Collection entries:
..........

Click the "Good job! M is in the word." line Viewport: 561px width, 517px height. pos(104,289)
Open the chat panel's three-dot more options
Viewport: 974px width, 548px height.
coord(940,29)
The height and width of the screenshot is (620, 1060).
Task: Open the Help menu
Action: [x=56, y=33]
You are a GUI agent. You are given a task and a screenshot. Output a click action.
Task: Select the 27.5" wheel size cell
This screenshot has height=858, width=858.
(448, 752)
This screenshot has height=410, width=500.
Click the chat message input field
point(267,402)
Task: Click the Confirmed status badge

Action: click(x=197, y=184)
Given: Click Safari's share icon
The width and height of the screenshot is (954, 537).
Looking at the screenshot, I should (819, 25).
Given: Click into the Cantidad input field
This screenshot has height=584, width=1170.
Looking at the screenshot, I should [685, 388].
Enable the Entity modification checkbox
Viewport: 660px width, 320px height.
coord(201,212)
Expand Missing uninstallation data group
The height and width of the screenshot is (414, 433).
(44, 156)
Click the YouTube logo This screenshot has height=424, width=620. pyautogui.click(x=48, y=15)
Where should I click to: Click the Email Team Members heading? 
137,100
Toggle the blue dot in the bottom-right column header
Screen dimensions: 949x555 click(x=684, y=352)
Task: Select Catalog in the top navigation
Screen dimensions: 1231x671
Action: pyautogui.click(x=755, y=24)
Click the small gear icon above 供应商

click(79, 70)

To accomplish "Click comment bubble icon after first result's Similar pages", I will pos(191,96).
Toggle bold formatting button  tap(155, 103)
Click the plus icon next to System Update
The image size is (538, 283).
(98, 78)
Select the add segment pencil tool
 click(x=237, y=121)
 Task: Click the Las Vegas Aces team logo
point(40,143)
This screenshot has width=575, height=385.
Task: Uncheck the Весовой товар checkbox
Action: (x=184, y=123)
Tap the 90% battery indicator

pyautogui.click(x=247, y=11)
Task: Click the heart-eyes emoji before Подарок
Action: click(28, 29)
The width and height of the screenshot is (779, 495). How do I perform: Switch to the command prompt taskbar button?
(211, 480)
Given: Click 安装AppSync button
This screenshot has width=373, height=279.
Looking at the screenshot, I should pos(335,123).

..........

▶ **Stated goal**
Reproduce the data above line for line, without altering any wording, spacing, or punctuation.

▶ **Worked solution**
Click the "Good job! M is in the word." line Viewport: 561px width, 517px height. pos(104,289)
Open the chat panel's three-dot more options
Viewport: 974px width, 548px height.
coord(940,29)
The height and width of the screenshot is (620, 1060).
Task: Open the Help menu
Action: [x=56, y=33]
You are a GUI agent. You are given a task and a screenshot. Output a click action.
Task: Select the 27.5" wheel size cell
This screenshot has height=858, width=858.
(448, 752)
This screenshot has height=410, width=500.
Click the chat message input field
point(267,402)
Task: Click the Confirmed status badge

Action: click(x=197, y=184)
Given: Click Safari's share icon
The width and height of the screenshot is (954, 537).
Looking at the screenshot, I should (819, 25).
Given: Click into the Cantidad input field
This screenshot has height=584, width=1170.
Looking at the screenshot, I should [685, 388].
Enable the Entity modification checkbox
Viewport: 660px width, 320px height.
coord(201,212)
Expand Missing uninstallation data group
The height and width of the screenshot is (414, 433).
(44, 156)
Click the YouTube logo This screenshot has height=424, width=620. pyautogui.click(x=48, y=15)
Where should I click to: Click the Email Team Members heading? 
137,100
Toggle the blue dot in the bottom-right column header
Screen dimensions: 949x555 click(x=684, y=352)
Task: Select Catalog in the top navigation
Screen dimensions: 1231x671
Action: pyautogui.click(x=755, y=24)
Click the small gear icon above 供应商

click(79, 70)

To accomplish "Click comment bubble icon after first result's Similar pages", I will pos(191,96).
Toggle bold formatting button  tap(155, 103)
Click the plus icon next to System Update
The image size is (538, 283).
(98, 78)
Select the add segment pencil tool
 click(x=237, y=121)
 Task: Click the Las Vegas Aces team logo
point(40,143)
This screenshot has width=575, height=385.
Task: Uncheck the Весовой товар checkbox
Action: (x=184, y=123)
Tap the 90% battery indicator

pyautogui.click(x=247, y=11)
Task: Click the heart-eyes emoji before Подарок
Action: click(28, 29)
The width and height of the screenshot is (779, 495). How do I perform: Switch to the command prompt taskbar button?
(211, 480)
Given: Click 安装AppSync button
This screenshot has width=373, height=279.
Looking at the screenshot, I should pos(335,123).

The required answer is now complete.